A note on the final stanza of this poem: this was modified from the original postcard (see image above); there, the final stanza was “How much did we both wish / we could crawl inside that mosaic / & become another one of those painted girls?”. But I wanted to give the poem more of a throat to speak with than that ending would have allowed; hence the modification here.
For Isaac
My baby brother My half-moon My honey lung — how are you doing? Do you hear me between the cracks in my words or do they cling against the page?
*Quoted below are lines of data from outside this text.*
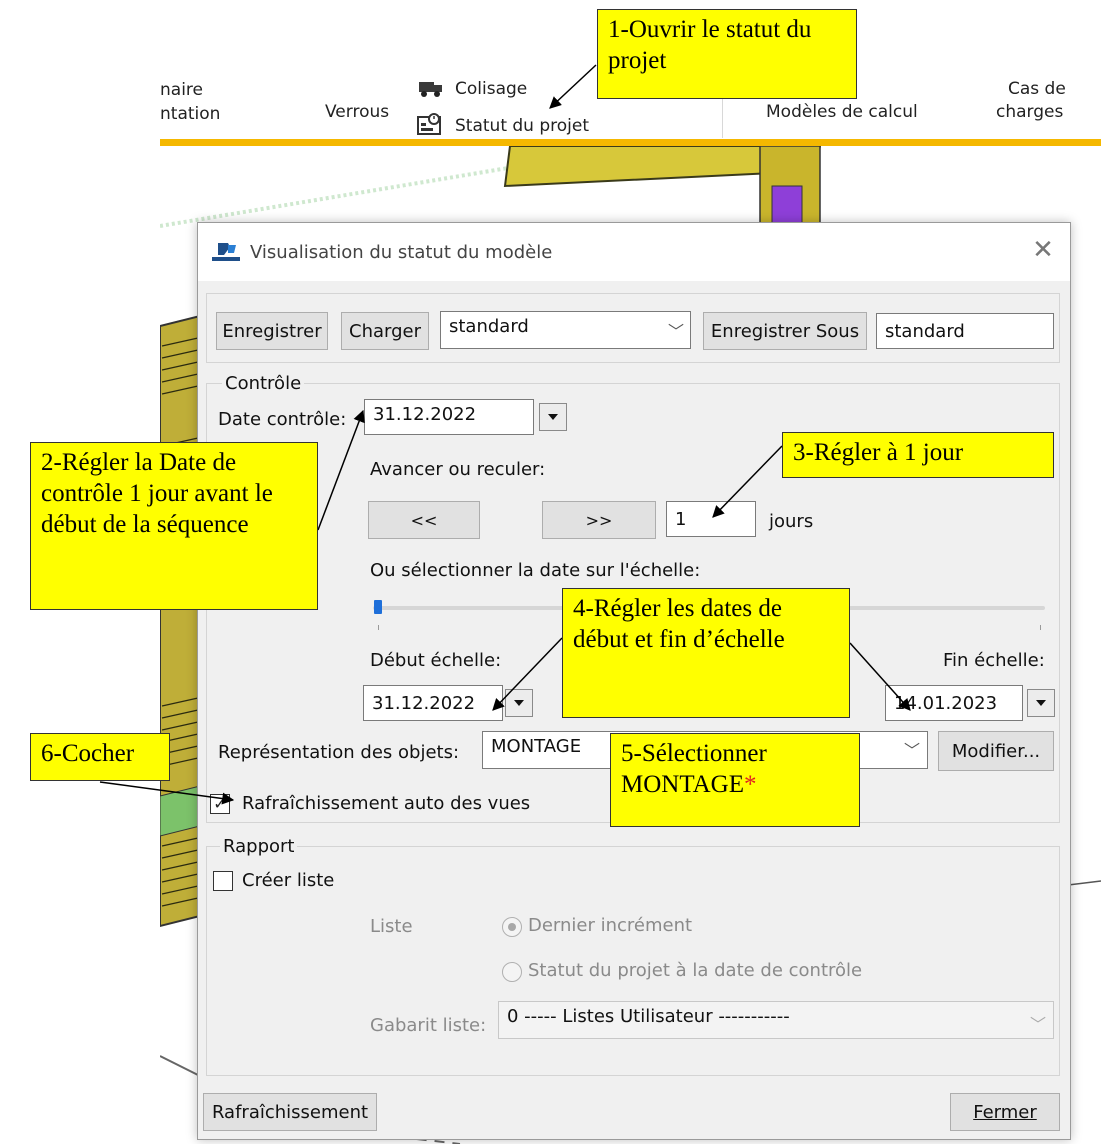 The height and width of the screenshot is (1144, 1101). I want to click on slider-thumb, so click(378, 607).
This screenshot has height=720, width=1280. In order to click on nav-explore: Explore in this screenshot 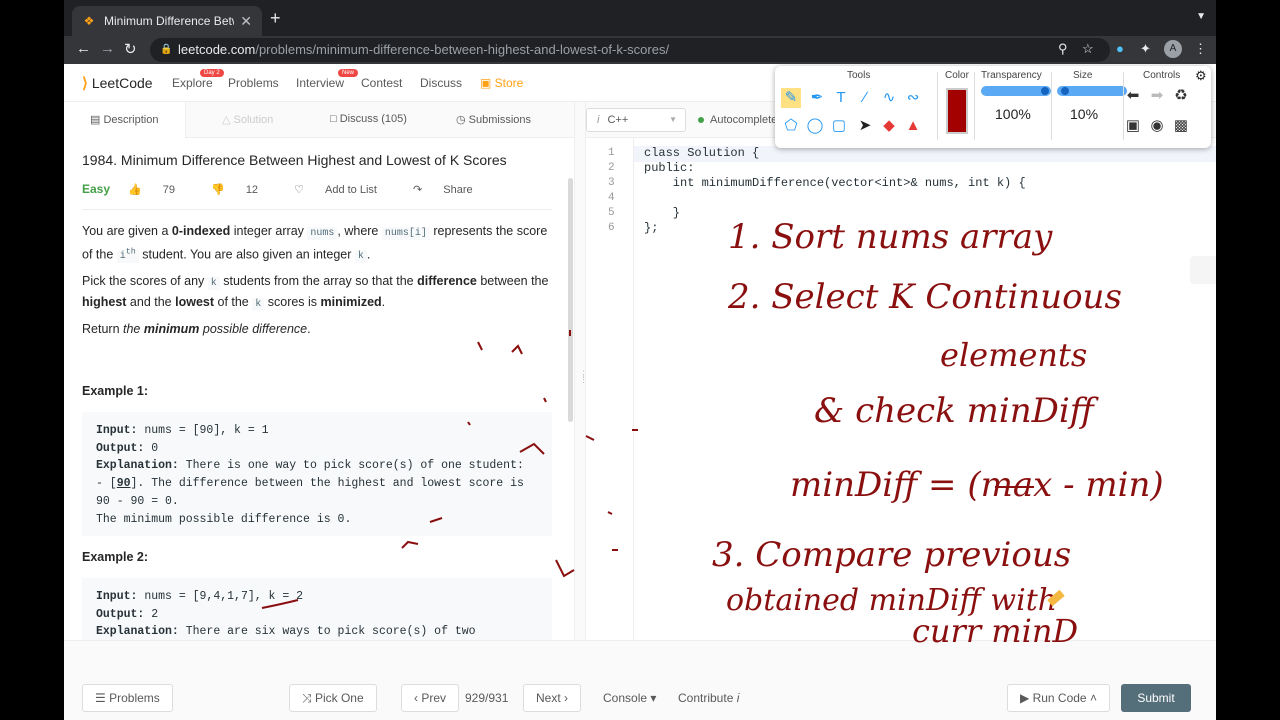, I will do `click(192, 83)`.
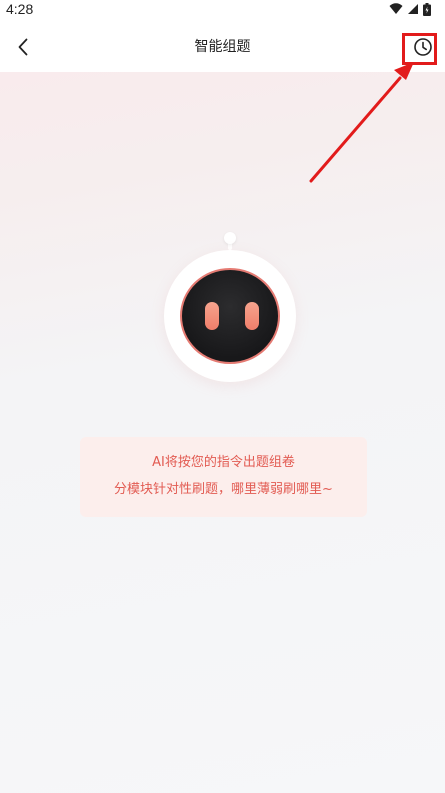 This screenshot has height=793, width=445. I want to click on page-title: 智能组题, so click(222, 47).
Reluctant brothers... Isaac, Portugal is a country of beautiful pavements Pedro told me this when we first met pavements with patterns as clear & inaccessible as tattoos Now I am telling you This is a poor country In Portugal the streets are not paved with gold Most of the people I see out and about are old But the pavements are new & beautifully ornamented There are fish & rivers Fountains & forests Today I saw a mosaic of a cog with wings I see men repairing the pavements They move the stones as if they were objects of immensely precious value And fragile As careful as if they were performing archaeology, or deciphering an ancient language The pavements are Portugal's own Nazca lines And our feet are the voices of a people who have been quiet for a very long time.
This second poem differs quite a lot from the postcard original. As above, I found upon a second reading that the voice of the poem wanted something more — there was more to be said, and it had more to say. I’m not entirely convinced that it “works” in the edited version either; but I am happier with it than I was with the original, and I felt there was something honest enough about it that made it worthwhile to share here.